Opinião

Um caso de amor e “traição”

Guida Osvalda

Rodolfo, professor de Direito Administrativo, entrou na sala de aula da turma pós-laboral do quinto ano, sentou-se, e pediu que os estudantes, que olhavam para ele espantados, abrissem os livros.

21/04/2024  Última atualização 11H56

O professor, um ancião de 75 anos, tinha sido sim professor daqueles estudantes, mas no segundo ano. O delegado de turma dirigiu-se ao docente para lhe informar que aquela era a sala dos finalistas e que o Direito Administrativo não era uma disciplina leccionada aos finalistas.

O professor, um juiz jubilado, parecia desnorteado e muito aquém das suas faculdades mentais. Os olhos castanhos do homem estavam sem brilho e distantes.

O homem olhou confuso para o estudante, como se tivesse tido um lampejo de sã consciência, juntou os seus pertences e abandonou lentamente a sala.
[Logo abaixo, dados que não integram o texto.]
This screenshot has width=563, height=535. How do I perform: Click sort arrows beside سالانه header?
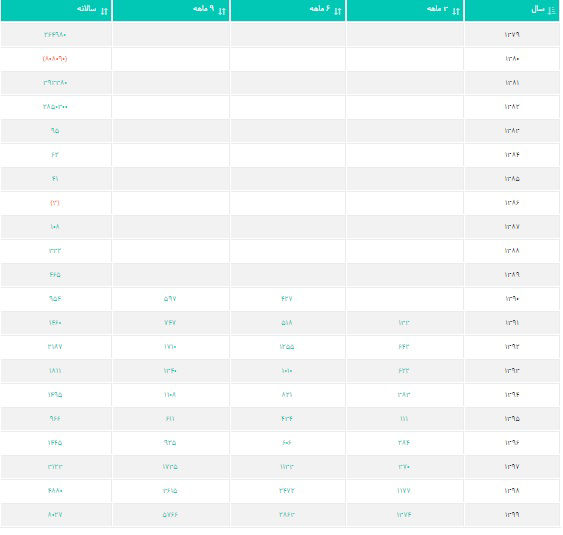[104, 11]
Após a saída do docente, levantou-se um burburinho na sala de aula. Os estudantes falavam todos ao mesmo tempo. Os 35 estudantes, com idades dos 21 aos 55 anos, que estavam na sala levantaram várias hipóteses sobre os motivos do estado psicológico do juiz: uns diziam que passava por algum stress. Outros colegas achavam que ele estava a pagar pelas vigarices que tivera cometido contra a jovem namorada, também professora da instituição. Um pequeno grupo de discípulos estava condoído e defendia que ninguém merecia ser trocado por outro como ele foi. E mais! A namorada trocou-o quando ele pensava que era dono da situação. 

O que aconteceu com o professor Rodolfo foi o seguinte. Durante cinco anos,  ele desfilou, de cima para baixo, em companhia da docente Belina e nunca assumiu a relação que existia entre eles. Estavam sempre juntos, mas nada transpirava.

A curiosidade dos estudantes do curso era saber se havia namoro ou era apenas amizade. Que tipo de amizade? A fraternal ou uma "amizade colorida”? Estavam sempre juntos por quê se a diferença de idade entre ambos era gritante? Ela com 32 e ele com 75 anos de idade! Eram 43 anos de diferença! E a prof ª Belina era tão linda que podia casar-se com quem quisesse. Pretendentes não faltavam. Era muito elogiada pelos colegas de trabalho e pelos estudantes, que lançavam piropos do tipo: esta mulher caiu do céu ou foi criada pelos anjos? Essa foi esculpida pelo maior e melhor artista do mundo! Da cabeça aos pés era perfeita. Uma mulher licenciada, com três mestrados e proprietária de duas boutiques com uma veia para o empreendedorismo que lhe garantia estabilidade financeira. Eram com certeza namorados! - Concluíram os estudantes.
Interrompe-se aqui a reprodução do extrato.